El gobierno previsor de Buenos Aires no toleraba que los pueblos surgidos en el desierto tuviesen calles de menos de veinte metros de anchura. ¡Quién podía adivinar si serían algún día grandes ciudades! Y mientras llegaba esto, las viviendas bajas y de un solo piso permanecían separadas de las de enfrente por un espacio enorme que barrían en línea recta los huracanes glaciales o entoldaban con su niebla las columnas de polvo. Unas veces el sol hacía arder el suelo, levantando ante el paso del transeúnte nubes rumorosas de moscas; otras, los charcos de las rarísimas lluvias obligaban a los habitantes a marchar con agua hasta la rodilla para ver al vecino de enfrente.
De noche, toda la vida del antiguo campamento parecía reconcentrarse en el boliche. Su doble puerta extendía sobre el suelo dos rectángulos rojos, que eran la iluminación más fuerte del pueblo.
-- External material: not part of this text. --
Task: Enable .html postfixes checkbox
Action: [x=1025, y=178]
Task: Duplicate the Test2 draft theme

Los parroquianos venerables bebían de pie junto al mostrador, un español tocaba el acordeón y otros trabajadores europeos bailaban con las mestizas valses y polcas. Abundaban los chilenos, venidos del otro lado de la Cordillera, para escapar después de unos cuantos días de trabajo, arrastrados por su eterna manía ambulatoria. Eran gentes inquietantes por la facilidad con que tiraban del cuchillo, sin dejar por eso de sonreír y hablar melosamente. En otro grupo estaban los hombres del país, con barbas, poncho y grandes espuelas, jinetes errabundos que nadie sabía de qué vivían ni tampoco dónde eran nacidos. Imitaban á los antiguos gauchos, llevando el ancho cinturón de cuero adornado con arabescos de monedas de plata, que les servía para guardar sus armas.
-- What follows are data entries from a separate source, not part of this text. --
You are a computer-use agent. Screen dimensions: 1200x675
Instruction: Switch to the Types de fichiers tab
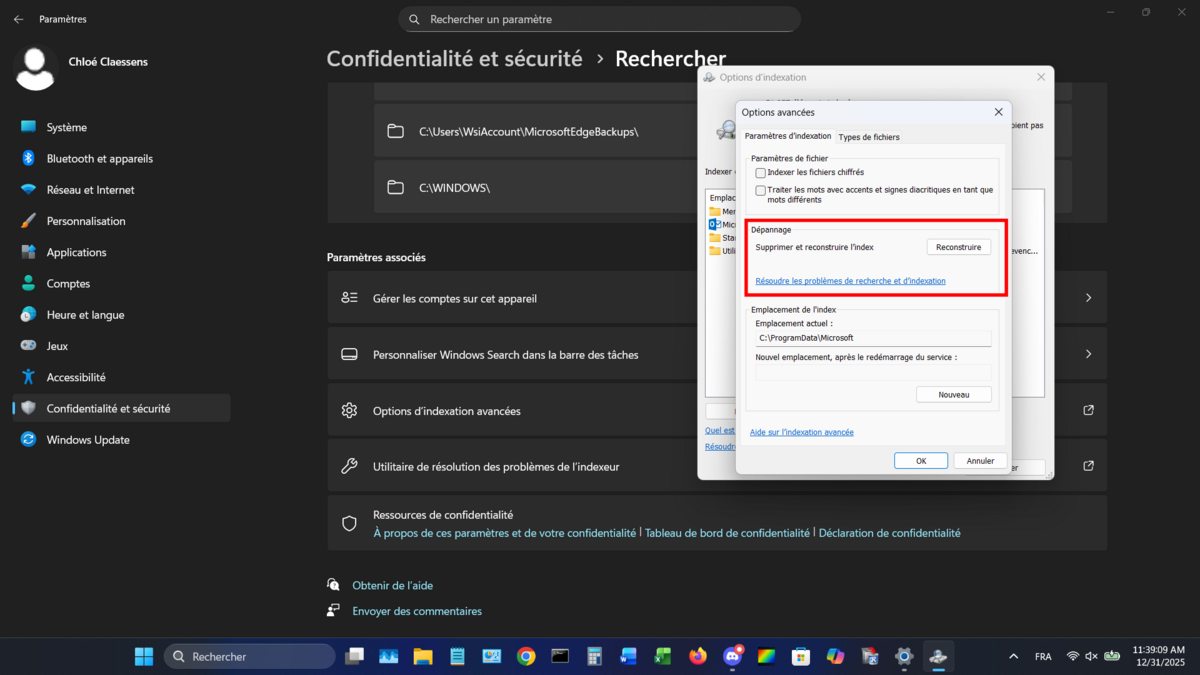coord(868,137)
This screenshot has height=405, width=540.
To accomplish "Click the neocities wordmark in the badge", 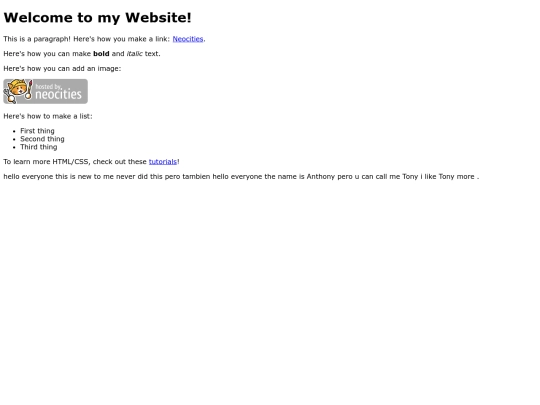I will [59, 94].
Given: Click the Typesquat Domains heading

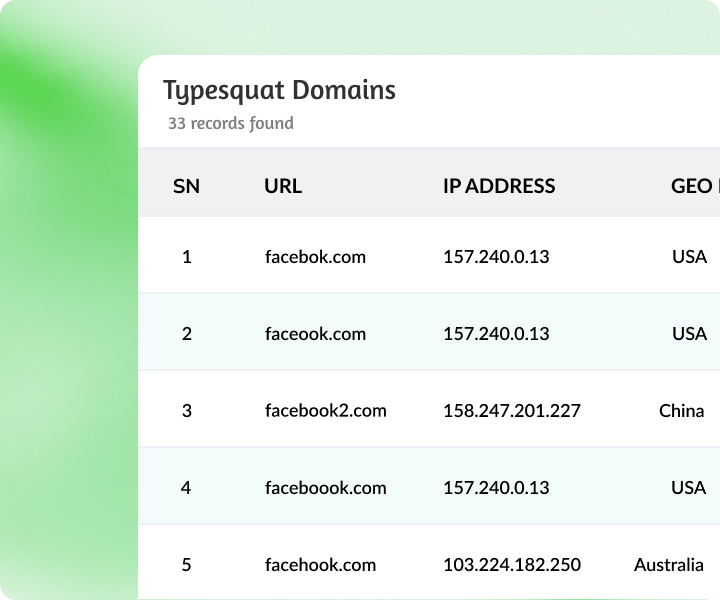Looking at the screenshot, I should tap(279, 91).
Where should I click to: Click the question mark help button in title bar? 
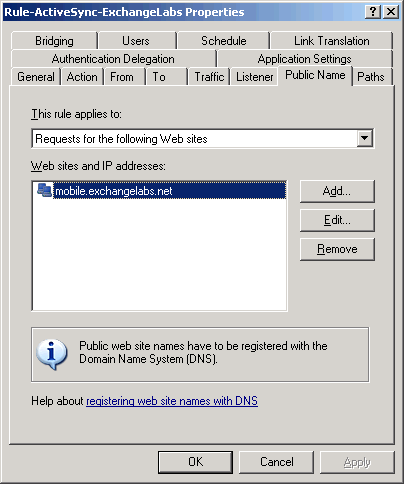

Todos estos americanos aceptaban con despectivo silencio el acordeón y los bailes de gallegos y de gringos, hasta que al fin cualquiera de su clase reclamaba a gritos los bailes de la tierra. Esta exigencia, hecha con tono amenazador, obligaba a retirarse a las parejas que danzaban agarradas, a estilo europeo. Unas veces era el pericón o el gato, antiguos bailes argentinos, lo que danzaban los hijos del país; pero las más de las noches la cueca chilena enardecía horas enteras, con su palmoteo y sus gritos, al público del boliche.
Vicente BLASCO IBÁÑEZ, La tierra de todos.